* **WHAT NEEDS TO BE DONE**: Return only those lines of the listing in which "computer" appears.

*** RECORDED DATA Section Begins ***

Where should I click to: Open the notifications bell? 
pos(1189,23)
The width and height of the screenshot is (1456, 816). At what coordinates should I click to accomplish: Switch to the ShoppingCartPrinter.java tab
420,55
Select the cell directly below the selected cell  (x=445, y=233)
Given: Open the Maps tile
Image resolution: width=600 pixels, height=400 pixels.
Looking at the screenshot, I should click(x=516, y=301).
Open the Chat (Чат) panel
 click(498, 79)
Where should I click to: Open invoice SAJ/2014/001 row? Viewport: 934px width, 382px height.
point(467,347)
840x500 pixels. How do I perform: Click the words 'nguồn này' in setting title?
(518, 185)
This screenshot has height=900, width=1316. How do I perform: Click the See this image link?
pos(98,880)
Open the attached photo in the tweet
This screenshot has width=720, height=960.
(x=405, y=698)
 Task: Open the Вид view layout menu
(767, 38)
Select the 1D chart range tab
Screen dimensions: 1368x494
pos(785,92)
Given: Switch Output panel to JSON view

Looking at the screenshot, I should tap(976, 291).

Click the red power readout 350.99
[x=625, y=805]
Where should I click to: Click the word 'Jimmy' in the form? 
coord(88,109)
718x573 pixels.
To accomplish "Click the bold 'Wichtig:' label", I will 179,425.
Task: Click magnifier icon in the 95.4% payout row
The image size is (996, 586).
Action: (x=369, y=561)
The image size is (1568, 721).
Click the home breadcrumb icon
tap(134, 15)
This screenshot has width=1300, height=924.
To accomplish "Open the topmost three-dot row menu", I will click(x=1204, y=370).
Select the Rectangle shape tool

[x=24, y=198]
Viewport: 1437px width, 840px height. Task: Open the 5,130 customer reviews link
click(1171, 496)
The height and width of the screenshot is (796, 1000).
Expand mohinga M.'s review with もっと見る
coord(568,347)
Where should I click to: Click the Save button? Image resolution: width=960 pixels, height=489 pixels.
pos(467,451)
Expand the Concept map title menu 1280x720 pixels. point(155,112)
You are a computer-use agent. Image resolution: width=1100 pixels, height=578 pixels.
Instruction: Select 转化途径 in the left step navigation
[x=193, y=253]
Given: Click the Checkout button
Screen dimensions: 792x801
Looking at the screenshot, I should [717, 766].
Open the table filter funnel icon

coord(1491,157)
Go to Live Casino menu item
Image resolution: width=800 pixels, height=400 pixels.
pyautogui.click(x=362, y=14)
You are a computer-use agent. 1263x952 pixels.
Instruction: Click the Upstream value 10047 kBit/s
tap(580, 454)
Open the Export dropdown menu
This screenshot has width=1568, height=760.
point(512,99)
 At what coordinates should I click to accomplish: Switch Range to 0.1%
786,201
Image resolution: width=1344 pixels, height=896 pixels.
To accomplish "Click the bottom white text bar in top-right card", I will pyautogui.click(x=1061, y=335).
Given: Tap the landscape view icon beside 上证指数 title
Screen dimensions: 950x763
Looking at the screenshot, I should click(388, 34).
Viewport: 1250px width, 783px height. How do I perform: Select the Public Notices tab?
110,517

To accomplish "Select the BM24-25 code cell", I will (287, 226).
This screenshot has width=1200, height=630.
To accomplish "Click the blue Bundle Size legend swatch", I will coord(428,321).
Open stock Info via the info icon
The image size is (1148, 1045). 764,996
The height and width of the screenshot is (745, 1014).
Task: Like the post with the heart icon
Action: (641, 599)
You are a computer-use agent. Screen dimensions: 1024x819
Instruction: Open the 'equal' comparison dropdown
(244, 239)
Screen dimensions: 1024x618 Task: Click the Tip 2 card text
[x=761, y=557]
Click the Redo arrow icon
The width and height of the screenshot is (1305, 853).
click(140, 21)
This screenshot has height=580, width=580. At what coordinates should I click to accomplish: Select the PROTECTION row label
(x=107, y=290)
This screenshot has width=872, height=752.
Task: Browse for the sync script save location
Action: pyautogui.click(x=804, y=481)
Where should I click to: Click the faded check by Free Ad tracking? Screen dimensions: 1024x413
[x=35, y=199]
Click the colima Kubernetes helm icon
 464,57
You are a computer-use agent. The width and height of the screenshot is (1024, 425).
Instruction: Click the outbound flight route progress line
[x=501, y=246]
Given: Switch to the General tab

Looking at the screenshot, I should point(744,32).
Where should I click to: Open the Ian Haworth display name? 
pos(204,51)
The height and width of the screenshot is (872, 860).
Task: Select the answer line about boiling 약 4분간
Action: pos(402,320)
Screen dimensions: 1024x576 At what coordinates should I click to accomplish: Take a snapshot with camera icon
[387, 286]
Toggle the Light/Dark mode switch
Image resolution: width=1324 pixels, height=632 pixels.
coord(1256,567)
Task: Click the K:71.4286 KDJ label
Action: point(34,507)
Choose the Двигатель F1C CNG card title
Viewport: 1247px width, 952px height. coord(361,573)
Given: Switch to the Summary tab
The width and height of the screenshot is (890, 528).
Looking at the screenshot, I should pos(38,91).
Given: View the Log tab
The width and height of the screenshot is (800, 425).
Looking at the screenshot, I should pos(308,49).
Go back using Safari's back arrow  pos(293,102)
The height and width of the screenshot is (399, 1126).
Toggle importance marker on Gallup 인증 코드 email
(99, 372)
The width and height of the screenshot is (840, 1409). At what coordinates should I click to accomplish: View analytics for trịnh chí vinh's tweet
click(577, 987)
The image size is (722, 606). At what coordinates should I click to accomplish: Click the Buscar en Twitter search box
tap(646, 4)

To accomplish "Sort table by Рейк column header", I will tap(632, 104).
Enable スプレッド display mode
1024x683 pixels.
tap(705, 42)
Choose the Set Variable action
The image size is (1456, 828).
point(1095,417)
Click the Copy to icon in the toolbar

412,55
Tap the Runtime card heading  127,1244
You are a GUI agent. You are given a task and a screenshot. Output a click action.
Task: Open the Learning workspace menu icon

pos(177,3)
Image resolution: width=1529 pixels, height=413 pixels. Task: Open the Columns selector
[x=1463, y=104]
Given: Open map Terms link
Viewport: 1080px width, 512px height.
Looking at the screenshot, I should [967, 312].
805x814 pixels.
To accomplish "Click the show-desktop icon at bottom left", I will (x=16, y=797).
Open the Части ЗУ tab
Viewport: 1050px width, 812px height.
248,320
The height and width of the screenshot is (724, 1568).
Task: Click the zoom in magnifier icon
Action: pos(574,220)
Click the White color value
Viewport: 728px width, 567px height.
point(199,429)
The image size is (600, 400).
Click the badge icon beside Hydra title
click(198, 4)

*** RECORDED DATA Section Ends ***

* **WRITTEN RESPONSE**:
You are a computer-use agent. Image resolution: width=1100 pixels, height=578 pixels.
You are a computer-use agent. 1263x952 pixels.
You are a computer-use agent. Screen dimensions: 1024x819
You are a computer-use agent. The width and height of the screenshot is (1024, 425).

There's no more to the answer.